SA kids the best-read
Image by: Leon Sadiki. / Business Day
A team of 12-year-olds from Durban has won an international literature competition.
Manor Gardens Primary School went up against school teams from the host country, New Zealand, and from the UK, the US, Canada and China in the annual Kids' Lit Quiz.
Isobel Sobey, the school's quiz co-ordinator, said: "We've entered the competition for the past five years and made it to the national finals four times."
This year, the team was really on top of its game: "The national finals took place in Cape Town and our team won hands down - the first time a Durban team has won in the competition's seven-year history.
"The event itself is always such fun; it feels like a game of soccer or hockey. In fact, Wayne calls it 'the sport of reading'."
"Wayne" is Wayne Mills, senior lecturer in education at the University of Auckland, New Zealand, who founded the literary competition for 11-to-13-year-old New Zealanders 20 years ago and in 2003 expanded it into an international event.
Each team answers 100 questions in 10 categories, on any literary genre - including comics, poetry, nursery rhymes and classics - and about publishers, authors' lives and first sentences.
South African teacher Marj Brown, who introduced the quiz to South Africa seven years ago, first heard of it while teaching in England.
She hurriedly assembled a team that lost the regional round by half a point.

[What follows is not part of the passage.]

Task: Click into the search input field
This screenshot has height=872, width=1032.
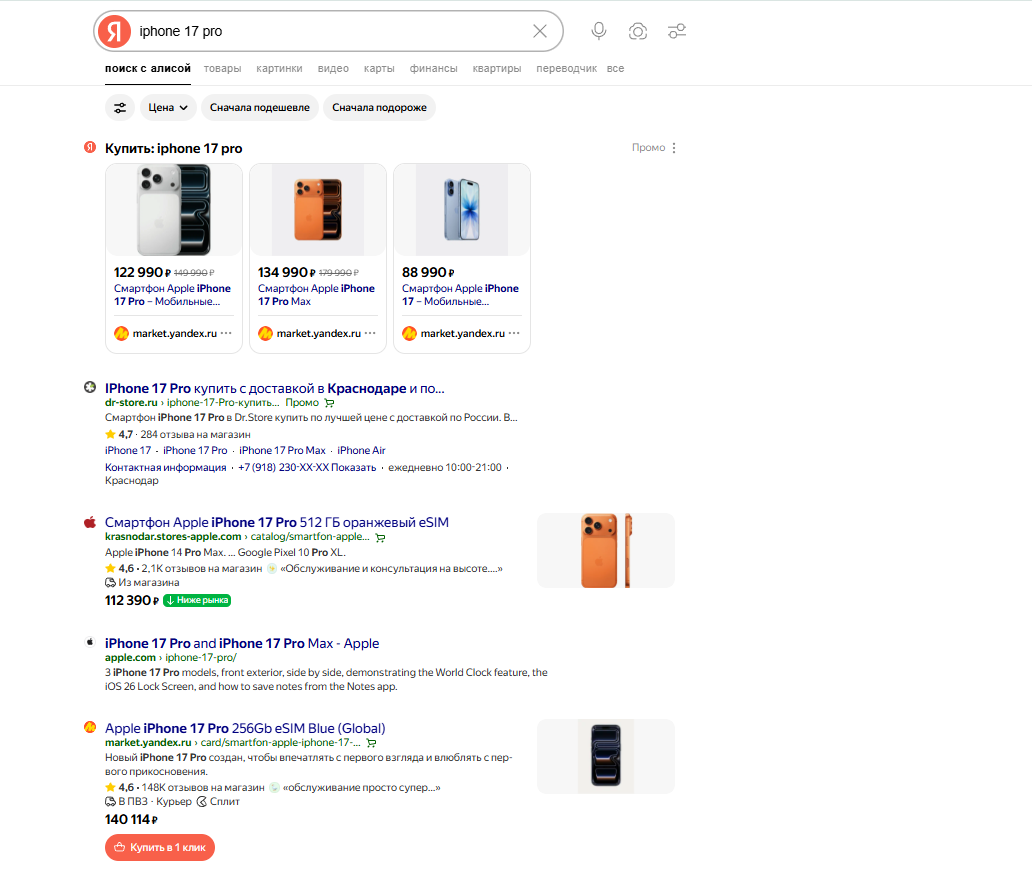Action: pyautogui.click(x=330, y=31)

It was an eye-opener, she said.
"Reading had never been put into the spotlight to this extent. Readers have always been the nerds lurking in the shadow of the library. They were never acknowledged. Suddenly, we were seeing [these] kids getting status and having fun.

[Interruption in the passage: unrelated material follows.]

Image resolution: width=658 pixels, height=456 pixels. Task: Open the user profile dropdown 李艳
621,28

"Someone once called the event 'a pub quiz without the booze'."
Brown initiated Kids' Lit Quiz South Africa with 20 schools in Johannesburg. Today, more than 150 schools countrywide participate and, in 2009, South Africa hosted the Kids' Lit Quiz world final at the Constitutional Court.
In South Africa, said Brown, children were at both ends of the spectrum, from illiterate to excelling in literacy.
"We need to have something to aspire to. In sport, we would never say, 'Do away with the Springboks until every one has access to a sports field'. We should showcase our good readers."
Manor Gardens Primary is setting an example.
"This year, for the first time, we held an inter-house literary quiz, hosted by our Kids' Lit Quiz team - it was an unqualified success," said Sobey.